* _EXERCISE PROMPT_:
Present as a numbered list the records from the line holding "coordinates (302, 160)." through the line holding "Image resolution: width=1180", inclusive, leaving out blank lines.

* _MATERIAL FOR THIS TASK_:
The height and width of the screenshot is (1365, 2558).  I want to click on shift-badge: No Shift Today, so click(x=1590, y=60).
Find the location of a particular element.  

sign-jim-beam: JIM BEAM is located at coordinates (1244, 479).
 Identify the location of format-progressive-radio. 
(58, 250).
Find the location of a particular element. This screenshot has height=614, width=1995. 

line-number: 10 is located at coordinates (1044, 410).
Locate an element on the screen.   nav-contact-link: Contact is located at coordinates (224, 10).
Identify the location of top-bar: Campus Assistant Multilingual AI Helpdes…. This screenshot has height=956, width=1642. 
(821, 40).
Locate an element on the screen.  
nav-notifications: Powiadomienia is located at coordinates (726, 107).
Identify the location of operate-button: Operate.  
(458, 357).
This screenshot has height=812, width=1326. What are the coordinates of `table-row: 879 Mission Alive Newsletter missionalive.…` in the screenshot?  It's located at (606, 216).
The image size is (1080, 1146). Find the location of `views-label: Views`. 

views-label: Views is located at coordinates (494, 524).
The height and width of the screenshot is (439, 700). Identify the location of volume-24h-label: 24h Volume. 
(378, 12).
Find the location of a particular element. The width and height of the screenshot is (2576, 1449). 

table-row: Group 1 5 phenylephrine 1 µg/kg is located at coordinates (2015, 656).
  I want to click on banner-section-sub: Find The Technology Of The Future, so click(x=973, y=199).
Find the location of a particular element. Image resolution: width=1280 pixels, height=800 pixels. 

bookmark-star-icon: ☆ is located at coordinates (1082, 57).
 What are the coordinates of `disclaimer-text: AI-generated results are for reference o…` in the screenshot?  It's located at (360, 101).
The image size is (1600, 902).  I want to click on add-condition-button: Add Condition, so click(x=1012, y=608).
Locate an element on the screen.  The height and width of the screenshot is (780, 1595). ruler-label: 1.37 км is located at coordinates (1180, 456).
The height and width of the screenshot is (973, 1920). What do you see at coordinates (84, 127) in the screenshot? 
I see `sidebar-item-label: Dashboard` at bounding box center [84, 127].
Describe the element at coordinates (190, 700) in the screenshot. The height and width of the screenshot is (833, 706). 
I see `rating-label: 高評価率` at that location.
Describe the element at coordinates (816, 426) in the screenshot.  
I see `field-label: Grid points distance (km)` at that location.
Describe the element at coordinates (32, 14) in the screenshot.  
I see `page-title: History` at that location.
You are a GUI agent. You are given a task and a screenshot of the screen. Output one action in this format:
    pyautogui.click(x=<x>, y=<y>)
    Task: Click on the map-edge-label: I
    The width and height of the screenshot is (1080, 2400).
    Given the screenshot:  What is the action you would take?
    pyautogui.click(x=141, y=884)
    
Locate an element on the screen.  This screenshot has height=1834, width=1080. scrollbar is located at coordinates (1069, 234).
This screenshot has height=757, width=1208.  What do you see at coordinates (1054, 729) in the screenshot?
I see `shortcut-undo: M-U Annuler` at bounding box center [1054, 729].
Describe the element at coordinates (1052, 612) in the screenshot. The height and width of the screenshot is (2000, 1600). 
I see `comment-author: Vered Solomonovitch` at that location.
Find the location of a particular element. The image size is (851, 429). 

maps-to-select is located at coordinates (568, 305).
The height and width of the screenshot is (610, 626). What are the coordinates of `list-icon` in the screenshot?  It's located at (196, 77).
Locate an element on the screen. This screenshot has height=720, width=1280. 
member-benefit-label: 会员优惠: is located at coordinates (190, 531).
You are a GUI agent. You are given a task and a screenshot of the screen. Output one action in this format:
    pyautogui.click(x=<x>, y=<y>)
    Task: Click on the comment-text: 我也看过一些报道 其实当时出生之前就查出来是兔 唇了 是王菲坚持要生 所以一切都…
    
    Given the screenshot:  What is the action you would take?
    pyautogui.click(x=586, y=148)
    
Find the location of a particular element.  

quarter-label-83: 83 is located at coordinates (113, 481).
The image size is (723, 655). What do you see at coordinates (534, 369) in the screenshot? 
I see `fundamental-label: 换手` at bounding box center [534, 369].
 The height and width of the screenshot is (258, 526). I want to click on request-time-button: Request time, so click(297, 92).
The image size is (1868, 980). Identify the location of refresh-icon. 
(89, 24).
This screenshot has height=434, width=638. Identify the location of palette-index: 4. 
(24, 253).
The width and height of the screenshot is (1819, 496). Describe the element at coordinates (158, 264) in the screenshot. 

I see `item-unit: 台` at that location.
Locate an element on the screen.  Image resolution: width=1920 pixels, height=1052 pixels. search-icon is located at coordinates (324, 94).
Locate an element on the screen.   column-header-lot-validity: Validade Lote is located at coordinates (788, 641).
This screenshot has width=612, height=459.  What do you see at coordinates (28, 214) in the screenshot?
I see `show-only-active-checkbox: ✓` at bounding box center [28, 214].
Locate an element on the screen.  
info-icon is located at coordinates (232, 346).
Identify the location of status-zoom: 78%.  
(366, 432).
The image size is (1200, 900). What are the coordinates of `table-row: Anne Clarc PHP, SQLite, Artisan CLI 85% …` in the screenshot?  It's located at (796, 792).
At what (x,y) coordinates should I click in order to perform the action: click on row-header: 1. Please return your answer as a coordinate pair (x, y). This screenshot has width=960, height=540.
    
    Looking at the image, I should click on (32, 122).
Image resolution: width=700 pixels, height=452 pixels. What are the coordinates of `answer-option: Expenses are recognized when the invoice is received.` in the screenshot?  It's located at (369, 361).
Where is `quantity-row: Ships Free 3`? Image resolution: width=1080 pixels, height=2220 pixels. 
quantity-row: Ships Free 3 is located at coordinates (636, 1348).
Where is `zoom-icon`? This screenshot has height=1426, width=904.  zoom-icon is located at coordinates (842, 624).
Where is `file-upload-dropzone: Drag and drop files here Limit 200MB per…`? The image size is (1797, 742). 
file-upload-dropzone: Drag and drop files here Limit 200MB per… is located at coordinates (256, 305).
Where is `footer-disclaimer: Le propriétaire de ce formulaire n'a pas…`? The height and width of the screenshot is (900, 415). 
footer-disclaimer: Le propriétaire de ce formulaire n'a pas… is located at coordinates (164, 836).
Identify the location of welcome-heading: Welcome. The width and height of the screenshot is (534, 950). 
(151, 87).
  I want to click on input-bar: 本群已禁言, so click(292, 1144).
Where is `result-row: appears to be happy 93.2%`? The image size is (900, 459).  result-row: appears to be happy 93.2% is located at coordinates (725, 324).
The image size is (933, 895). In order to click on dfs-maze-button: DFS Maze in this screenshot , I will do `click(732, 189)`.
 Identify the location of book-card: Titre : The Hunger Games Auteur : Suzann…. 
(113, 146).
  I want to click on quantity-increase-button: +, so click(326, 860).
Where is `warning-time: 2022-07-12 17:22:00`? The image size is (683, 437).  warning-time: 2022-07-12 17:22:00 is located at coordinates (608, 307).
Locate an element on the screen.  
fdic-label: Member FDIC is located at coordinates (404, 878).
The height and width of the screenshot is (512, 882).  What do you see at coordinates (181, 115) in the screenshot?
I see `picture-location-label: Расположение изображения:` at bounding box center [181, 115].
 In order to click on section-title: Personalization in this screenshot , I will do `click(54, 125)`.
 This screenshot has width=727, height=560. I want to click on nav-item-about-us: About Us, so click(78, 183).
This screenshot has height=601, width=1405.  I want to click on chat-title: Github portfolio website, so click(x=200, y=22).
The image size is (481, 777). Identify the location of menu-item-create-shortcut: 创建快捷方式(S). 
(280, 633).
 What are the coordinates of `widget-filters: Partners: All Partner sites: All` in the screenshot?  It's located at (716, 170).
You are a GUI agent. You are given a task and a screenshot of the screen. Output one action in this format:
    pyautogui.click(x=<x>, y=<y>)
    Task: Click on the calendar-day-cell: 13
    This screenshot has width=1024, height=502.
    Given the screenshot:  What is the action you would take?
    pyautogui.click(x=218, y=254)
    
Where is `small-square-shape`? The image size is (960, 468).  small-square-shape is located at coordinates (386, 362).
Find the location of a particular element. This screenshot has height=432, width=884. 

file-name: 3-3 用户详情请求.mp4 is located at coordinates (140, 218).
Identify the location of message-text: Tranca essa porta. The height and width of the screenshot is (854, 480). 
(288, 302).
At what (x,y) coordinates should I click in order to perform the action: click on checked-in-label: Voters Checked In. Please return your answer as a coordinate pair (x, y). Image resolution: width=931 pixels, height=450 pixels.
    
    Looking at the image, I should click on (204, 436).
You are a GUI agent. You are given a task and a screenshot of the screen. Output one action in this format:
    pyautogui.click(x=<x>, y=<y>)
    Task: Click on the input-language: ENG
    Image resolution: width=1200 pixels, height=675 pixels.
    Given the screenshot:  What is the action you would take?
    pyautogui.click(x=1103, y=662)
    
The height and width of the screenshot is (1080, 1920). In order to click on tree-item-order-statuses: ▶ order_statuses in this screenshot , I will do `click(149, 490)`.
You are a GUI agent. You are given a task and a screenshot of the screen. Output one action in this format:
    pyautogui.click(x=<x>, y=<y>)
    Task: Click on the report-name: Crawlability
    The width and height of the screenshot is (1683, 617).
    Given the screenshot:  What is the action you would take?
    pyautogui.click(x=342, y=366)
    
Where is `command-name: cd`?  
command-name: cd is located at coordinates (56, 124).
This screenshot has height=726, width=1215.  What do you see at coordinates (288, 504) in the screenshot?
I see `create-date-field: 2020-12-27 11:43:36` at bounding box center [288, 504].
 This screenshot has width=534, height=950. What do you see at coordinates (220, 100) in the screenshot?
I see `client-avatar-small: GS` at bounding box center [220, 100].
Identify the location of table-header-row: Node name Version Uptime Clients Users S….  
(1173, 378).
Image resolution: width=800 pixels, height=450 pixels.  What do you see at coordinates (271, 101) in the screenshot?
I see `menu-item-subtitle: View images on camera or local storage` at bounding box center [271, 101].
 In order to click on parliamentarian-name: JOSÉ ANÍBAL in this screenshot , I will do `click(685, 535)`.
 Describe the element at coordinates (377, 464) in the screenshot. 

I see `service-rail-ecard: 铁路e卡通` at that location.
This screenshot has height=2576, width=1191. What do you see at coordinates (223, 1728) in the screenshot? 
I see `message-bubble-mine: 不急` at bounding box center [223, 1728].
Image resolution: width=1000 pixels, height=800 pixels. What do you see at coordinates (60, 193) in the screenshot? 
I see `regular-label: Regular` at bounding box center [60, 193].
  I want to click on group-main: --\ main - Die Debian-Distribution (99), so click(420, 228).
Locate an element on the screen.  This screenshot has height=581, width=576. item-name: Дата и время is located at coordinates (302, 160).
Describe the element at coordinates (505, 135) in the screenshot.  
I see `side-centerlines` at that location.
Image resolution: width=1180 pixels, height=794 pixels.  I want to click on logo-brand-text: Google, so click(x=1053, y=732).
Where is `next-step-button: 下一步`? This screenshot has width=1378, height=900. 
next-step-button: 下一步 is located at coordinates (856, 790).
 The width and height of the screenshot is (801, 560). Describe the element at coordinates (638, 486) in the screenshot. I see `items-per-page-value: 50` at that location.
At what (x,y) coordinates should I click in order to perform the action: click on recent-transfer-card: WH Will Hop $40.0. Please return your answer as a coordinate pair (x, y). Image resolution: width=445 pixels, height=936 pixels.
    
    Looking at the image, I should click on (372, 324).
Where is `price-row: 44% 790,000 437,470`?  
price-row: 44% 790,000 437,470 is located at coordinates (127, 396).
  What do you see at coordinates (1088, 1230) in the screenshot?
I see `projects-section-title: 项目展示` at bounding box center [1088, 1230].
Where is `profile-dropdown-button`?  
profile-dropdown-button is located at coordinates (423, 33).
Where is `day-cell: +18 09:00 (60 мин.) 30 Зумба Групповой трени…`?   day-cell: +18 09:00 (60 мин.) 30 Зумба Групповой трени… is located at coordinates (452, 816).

* _ANSWER TO THE PROBLEM_:
1. Locate an element on the screen.  This screenshot has height=581, width=576. item-name: Дата и время is located at coordinates (302, 160).
2. Describe the element at coordinates (505, 135) in the screenshot.  
3. I see `side-centerlines` at that location.
4. Image resolution: width=1180 pixels, height=794 pixels.  I want to click on logo-brand-text: Google, so click(x=1053, y=732).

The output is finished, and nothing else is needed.